> ASSIGNMENT
What follows is a set of records; repeat all of them exactly.

> DATA SHOWN
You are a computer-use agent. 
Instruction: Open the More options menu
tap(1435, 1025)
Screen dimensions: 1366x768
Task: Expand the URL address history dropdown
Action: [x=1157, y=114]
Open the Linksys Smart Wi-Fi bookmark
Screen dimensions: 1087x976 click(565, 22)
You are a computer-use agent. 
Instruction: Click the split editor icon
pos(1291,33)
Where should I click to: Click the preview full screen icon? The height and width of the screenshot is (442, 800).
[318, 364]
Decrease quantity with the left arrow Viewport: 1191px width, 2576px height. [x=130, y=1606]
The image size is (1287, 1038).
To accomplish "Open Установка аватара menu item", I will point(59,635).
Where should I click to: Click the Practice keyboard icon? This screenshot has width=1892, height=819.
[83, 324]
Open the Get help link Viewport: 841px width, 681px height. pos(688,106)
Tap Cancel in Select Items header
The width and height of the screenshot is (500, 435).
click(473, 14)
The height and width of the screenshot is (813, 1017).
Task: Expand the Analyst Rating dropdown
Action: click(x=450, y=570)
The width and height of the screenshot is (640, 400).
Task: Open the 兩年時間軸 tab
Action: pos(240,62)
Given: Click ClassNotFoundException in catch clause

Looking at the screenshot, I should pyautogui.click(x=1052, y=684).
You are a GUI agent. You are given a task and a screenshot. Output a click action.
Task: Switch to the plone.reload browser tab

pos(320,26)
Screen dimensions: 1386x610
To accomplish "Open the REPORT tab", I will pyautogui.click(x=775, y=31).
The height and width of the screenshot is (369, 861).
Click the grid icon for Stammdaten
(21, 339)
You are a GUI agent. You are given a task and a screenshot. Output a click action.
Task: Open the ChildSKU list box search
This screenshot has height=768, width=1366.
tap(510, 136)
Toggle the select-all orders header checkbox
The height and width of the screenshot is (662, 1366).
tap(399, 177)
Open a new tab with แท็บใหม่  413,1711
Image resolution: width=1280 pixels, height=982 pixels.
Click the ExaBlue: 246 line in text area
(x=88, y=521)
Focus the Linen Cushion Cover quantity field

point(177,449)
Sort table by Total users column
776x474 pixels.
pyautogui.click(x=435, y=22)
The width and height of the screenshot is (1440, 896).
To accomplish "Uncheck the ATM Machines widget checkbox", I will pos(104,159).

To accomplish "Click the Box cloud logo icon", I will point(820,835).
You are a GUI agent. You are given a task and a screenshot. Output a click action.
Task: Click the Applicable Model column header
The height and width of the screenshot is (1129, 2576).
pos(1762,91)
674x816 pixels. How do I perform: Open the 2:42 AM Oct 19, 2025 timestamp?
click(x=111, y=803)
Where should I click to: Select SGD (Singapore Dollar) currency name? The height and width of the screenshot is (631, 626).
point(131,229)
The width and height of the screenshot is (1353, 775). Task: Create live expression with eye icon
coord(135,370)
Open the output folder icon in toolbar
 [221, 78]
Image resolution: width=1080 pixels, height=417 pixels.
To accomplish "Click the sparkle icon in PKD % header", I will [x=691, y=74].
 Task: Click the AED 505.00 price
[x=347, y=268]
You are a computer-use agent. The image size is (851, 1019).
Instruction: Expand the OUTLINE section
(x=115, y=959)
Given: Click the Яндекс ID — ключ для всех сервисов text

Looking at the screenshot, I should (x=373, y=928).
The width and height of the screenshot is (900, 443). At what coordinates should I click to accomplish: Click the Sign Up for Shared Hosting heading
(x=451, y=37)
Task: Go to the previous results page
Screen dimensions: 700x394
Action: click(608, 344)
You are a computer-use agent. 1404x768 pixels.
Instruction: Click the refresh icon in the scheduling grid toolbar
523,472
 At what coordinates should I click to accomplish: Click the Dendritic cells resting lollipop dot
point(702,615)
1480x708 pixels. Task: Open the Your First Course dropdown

> TASK SOLUTION
You are a computer-use agent. 
Instruction: Open the More options menu
tap(1435, 1025)
Screen dimensions: 1366x768
Task: Expand the URL address history dropdown
Action: [x=1157, y=114]
Open the Linksys Smart Wi-Fi bookmark
Screen dimensions: 1087x976 click(565, 22)
You are a computer-use agent. 
Instruction: Click the split editor icon
pos(1291,33)
Where should I click to: Click the preview full screen icon? The height and width of the screenshot is (442, 800).
[318, 364]
Decrease quantity with the left arrow Viewport: 1191px width, 2576px height. [x=130, y=1606]
The image size is (1287, 1038).
To accomplish "Open Установка аватара menu item", I will point(59,635).
Where should I click to: Click the Practice keyboard icon? This screenshot has width=1892, height=819.
[83, 324]
Open the Get help link Viewport: 841px width, 681px height. pos(688,106)
Tap Cancel in Select Items header
The width and height of the screenshot is (500, 435).
click(473, 14)
The height and width of the screenshot is (813, 1017).
Task: Expand the Analyst Rating dropdown
Action: click(x=450, y=570)
The width and height of the screenshot is (640, 400).
Task: Open the 兩年時間軸 tab
Action: pos(240,62)
Given: Click ClassNotFoundException in catch clause

Looking at the screenshot, I should pyautogui.click(x=1052, y=684).
You are a GUI agent. You are given a task and a screenshot. Output a click action.
Task: Switch to the plone.reload browser tab

pos(320,26)
Screen dimensions: 1386x610
To accomplish "Open the REPORT tab", I will pyautogui.click(x=775, y=31).
The height and width of the screenshot is (369, 861).
Click the grid icon for Stammdaten
(21, 339)
You are a GUI agent. You are given a task and a screenshot. Output a click action.
Task: Open the ChildSKU list box search
This screenshot has height=768, width=1366.
tap(510, 136)
Toggle the select-all orders header checkbox
The height and width of the screenshot is (662, 1366).
tap(399, 177)
Open a new tab with แท็บใหม่  413,1711
Image resolution: width=1280 pixels, height=982 pixels.
Click the ExaBlue: 246 line in text area
(x=88, y=521)
Focus the Linen Cushion Cover quantity field

point(177,449)
Sort table by Total users column
776x474 pixels.
pyautogui.click(x=435, y=22)
The width and height of the screenshot is (1440, 896).
To accomplish "Uncheck the ATM Machines widget checkbox", I will pos(104,159).

To accomplish "Click the Box cloud logo icon", I will point(820,835).
You are a GUI agent. You are given a task and a screenshot. Output a click action.
Task: Click the Applicable Model column header
The height and width of the screenshot is (1129, 2576).
pos(1762,91)
674x816 pixels. How do I perform: Open the 2:42 AM Oct 19, 2025 timestamp?
click(x=111, y=803)
Where should I click to: Select SGD (Singapore Dollar) currency name? The height and width of the screenshot is (631, 626).
point(131,229)
The width and height of the screenshot is (1353, 775). Task: Create live expression with eye icon
coord(135,370)
Open the output folder icon in toolbar
 [221, 78]
Image resolution: width=1080 pixels, height=417 pixels.
To accomplish "Click the sparkle icon in PKD % header", I will [x=691, y=74].
 Task: Click the AED 505.00 price
[x=347, y=268]
You are a computer-use agent. The image size is (851, 1019).
Instruction: Expand the OUTLINE section
(x=115, y=959)
Given: Click the Яндекс ID — ключ для всех сервисов text

Looking at the screenshot, I should (x=373, y=928).
The width and height of the screenshot is (900, 443). At what coordinates should I click to accomplish: Click the Sign Up for Shared Hosting heading
(x=451, y=37)
Task: Go to the previous results page
Screen dimensions: 700x394
Action: click(608, 344)
You are a computer-use agent. 1404x768 pixels.
Instruction: Click the refresh icon in the scheduling grid toolbar
523,472
 At what coordinates should I click to accomplish: Click the Dendritic cells resting lollipop dot
point(702,615)
1480x708 pixels. Task: Open the Your First Course dropdown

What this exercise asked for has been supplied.